Maybe what you're having a hard time with is letting your personal intellect be confined to the box that is religious ideology as pertains to something that religion identifies as, 'god'.

God is a word used to constrict to our feeble understanding what is otherwise insurmountable because it is truly infinite. So we reach out with our imagination and put a three letter word on eternity. Then we compartmentalize eternity into an anthropomorphic reflection of ourselves. We create subjective rules for worshiping it and in turn reflect on what we'd expect to be if we in our deeper selves, as we understand self, would want to be, expect to be, if we were truly moral and of good character. Then we enthrone those two lists of rules as one that comprises god. And one that commands us.
Then, because all of this is self-serving and self-absorbed in the first place because human nature is selfish, we feel we've now got a handle on how to live human. And being we're egoists, because that is a human characteristic that insures we survive ourselves on this planet amid all the competition that otherwise might put our lights out, we argue our creation is the only one that has it right. About god and how to live by "his" (some worship a "her" but it's the same formula of creation), rules.

And then we die.


And we're likely not surprised at all that we were wrong the whole time we were alive.

Amen.

;) :bow::run:

Hello, I'm new and all, and I consider myself an Agnostic Atheist, but I've always wanted to be a theist.

I was born in an Orthodox Christian family, but we weren't especially religious. Still, I went to church for a period of my childhood very often, and considered myself as a Christian. However, as time passed, from my 8-10th year, or even earlier, I began to doubt things. I started asking "Does this make sense?" and "Could that really happen?" My mind always rejected religion as someting irrational.


At the time, I watched the Discovery, History and NG chanells which didn't help my theistic side to prevail over the atheistic. It talked about how everything in the bible would be explained with science, the contradictions, false beliefs etc. etc. The last one I saw said how, based on the evidence, Izrael people didn't attack the land (I forgot its name) like the bible says, but they lived there as peasants, and then probably built a new identity. They passed through a town which has a very similar name to the God in bible and probably got their belief from it. At that point, I would still answer I'm a theist when someone asked me, but deep inside, I knew it wasn't true. I guess I was just scared of hell or something.


One day, I just realized that this "hiding from the truth" cannot continue. If God exists, he knows I don't believe in him and this false Christianity makes little to no sense to me. From that point on, I considered myself an atheist.

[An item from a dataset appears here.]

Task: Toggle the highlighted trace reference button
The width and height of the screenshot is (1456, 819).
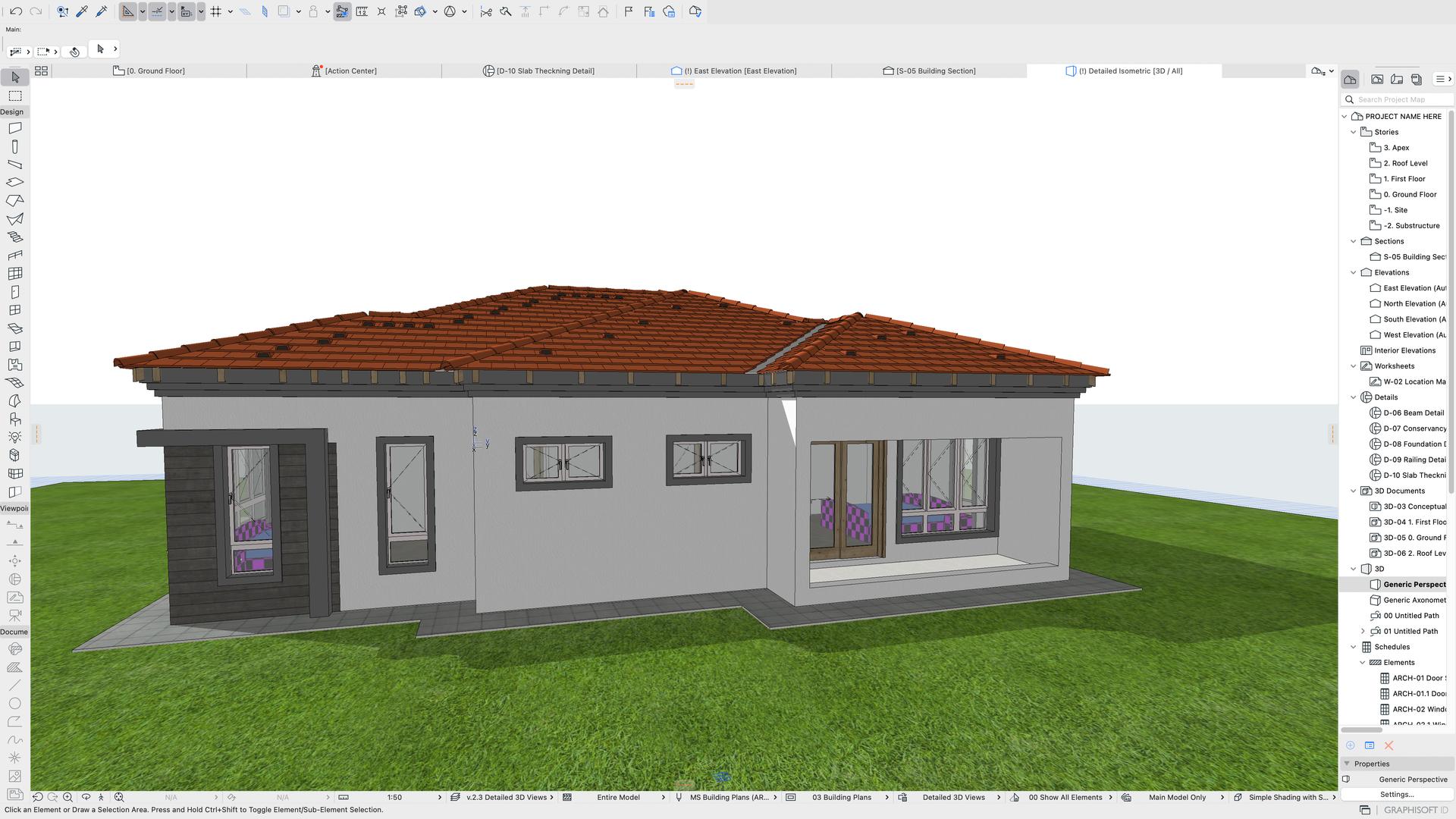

Life of an atheist (which I added the tag of "nihilist" later) was okay. I thought everything was created in the Big Bang, evolution happened and we appeared; there is no purpose to our existence and there is no morale. I felt I was free. I immediately joined the Religion discussion on Yahoo! Answers on the side of a sarcastic atheists. And I felt good, but then again, I didn't really like it. I don't want just to "perish from existence" when I die. I want someone to be up there, this world would be better then! I don't want to rot in heaven.

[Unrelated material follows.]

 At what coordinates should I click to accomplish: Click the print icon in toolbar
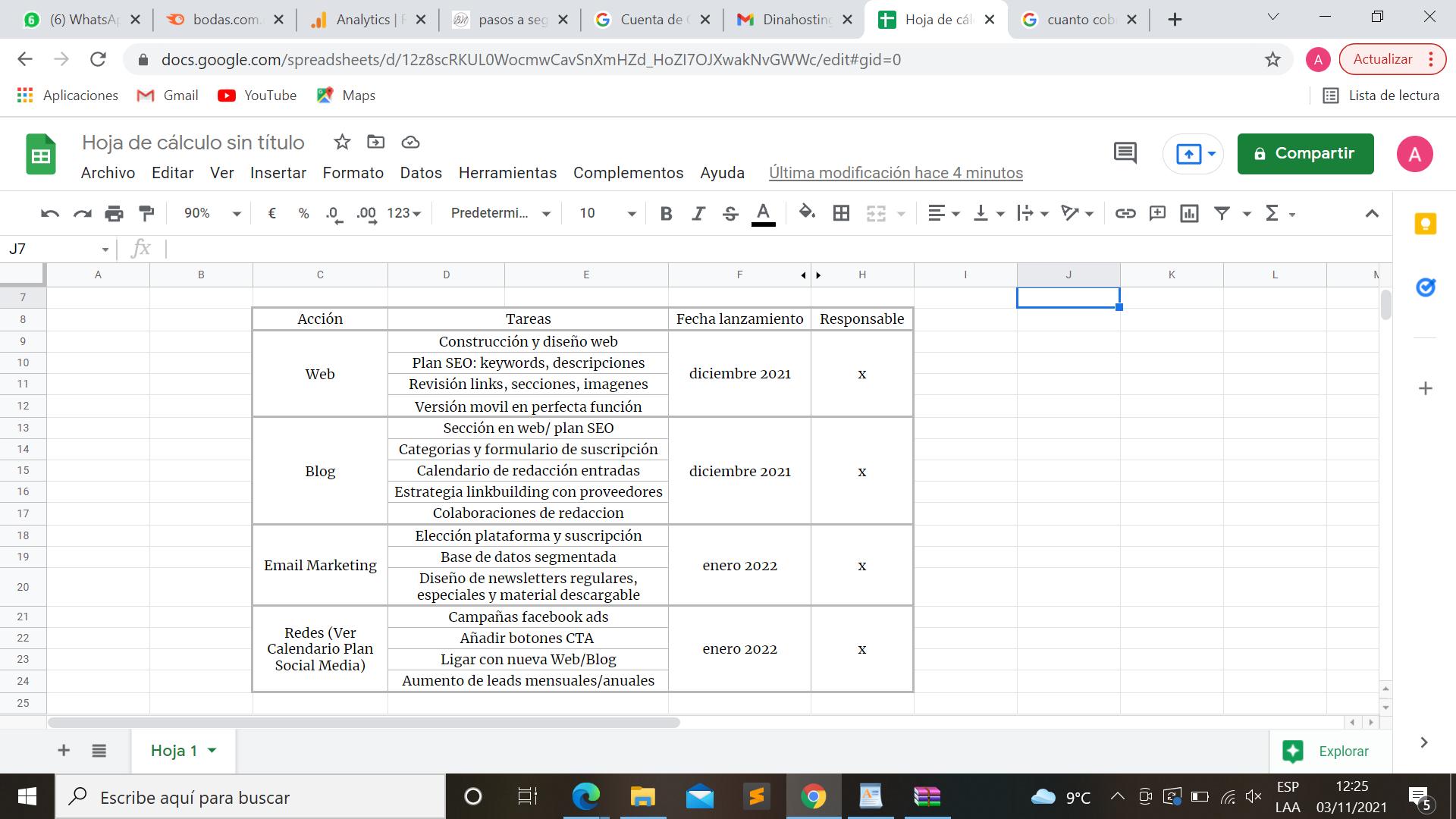(114, 214)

In this "search" for God, I met quite a few people. None would make me believe in God. One of them was incredibly smart, and I liked what he told me, but I still didn't become an atheist.


Please help me...
 

Thruve

Sheppard for the Die Hard
I find the more I search for God, the more I lose myself and things are taken away lol. Idk if that applies to some other of you Christians. I wonder if it's psychologically better that some remain Christian but give up the search for God.
 
Last edited:
That does not make sense; if you are a christian, you are not looking for god; if you are looking for god you are not a christian. Neither are you a hindu or a muslim. If you have already found Jesus, Brahman, or Allah, you are hardly likely to still be looking for any one of them are you?